Simulations conducted using these exchange models to evaluate the Gini index (inequality) $g$ and total exchange (economic flow) $f$ show that in both the EX and NX models, the larger the savings rate $\lambda$, the more the inequality is suppressed and economic flows stagnate. Furthermore, the larger the synthetic parameters $\xi /t_p\times {10}^{-3}$ and $\left(1-\lambda \right)·\gamma$ in the EX and NX models, respectively, the more the inequality is suppressed and economic flows are activated. I show that the EX and NX models have the same saturated curvilinear approximation equations $f/g~2·\left(1-e^{-5x}\right), x~\xi /t_p\times {10}^{-3}~\left(1-\lambda \right)·\gamma$ for these relationships. This approximate expression indicates that inequality and economic flows are inversely proportional and that the parameter $x$ must be large to achieve both.

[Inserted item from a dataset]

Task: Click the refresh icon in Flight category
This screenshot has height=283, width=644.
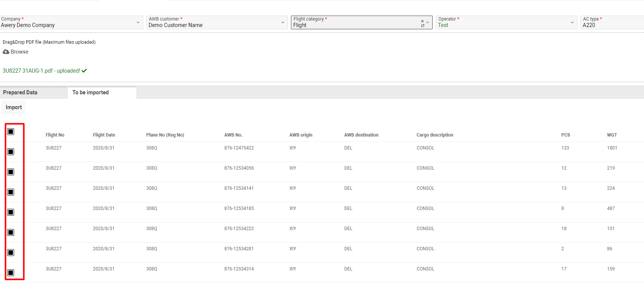Action: [422, 25]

Although the EX and NX models are “computationally” isomorphic approximations, the NX model of mutual-aid non-equivalent exchange, is “qualitatively” preferable to the EX model, a hybrid of market equivalence exchange and power redistribution. This is indicative of Graeber’s baseline communism, Karatani’s mode D of exchange, a face-to-face association economy based on real transactions as learned from the Islamic economy, and the ideals of anarchism.

Notwithstanding the fact that mutual aid is “qualitatively” preferable to redistribution, there remain issues that are beyond the scope of this study’s econophysics-based approach: the reconstruction of a moral system in the non-Islamic world that is not based on any particular religion; the realization of a “mixed-life society” of “We” with “fundamental incapability;” and the incorporation of Graeber’s stated capitalist economic alternative and Karatani’s mode of exchange D. Future social practice activities based on philosophy, economics, and sociology should focus on addressing these issues.

Specifically, in order to shift steadily from redistribution toward mutual aid—that is, toward Pestoff’s association and Hiroi’s synthesis of “public-community-private” described in the Discussion section—mutual-aid communities could be built through cooperatives [57] and social enterprises [58,59] using environmental, social, and governance investing [60] as well as social impact bonds [61]. Such cooperatives and social enterprises will require governmental policies that provide them with preferential taxation and financial resources. They will also need to be administrated in a way that allows for the delegation of authority and lateral support. Still, though the progress toward social innovation will always be confronted by various social challenges [62], we must nevertheless reduce inequalities. This may be achieved in the future through the fusion of human society and information systems, such as in platform democracy [63], platform cooperatives [64], and cyber-human social cooperating systems [65].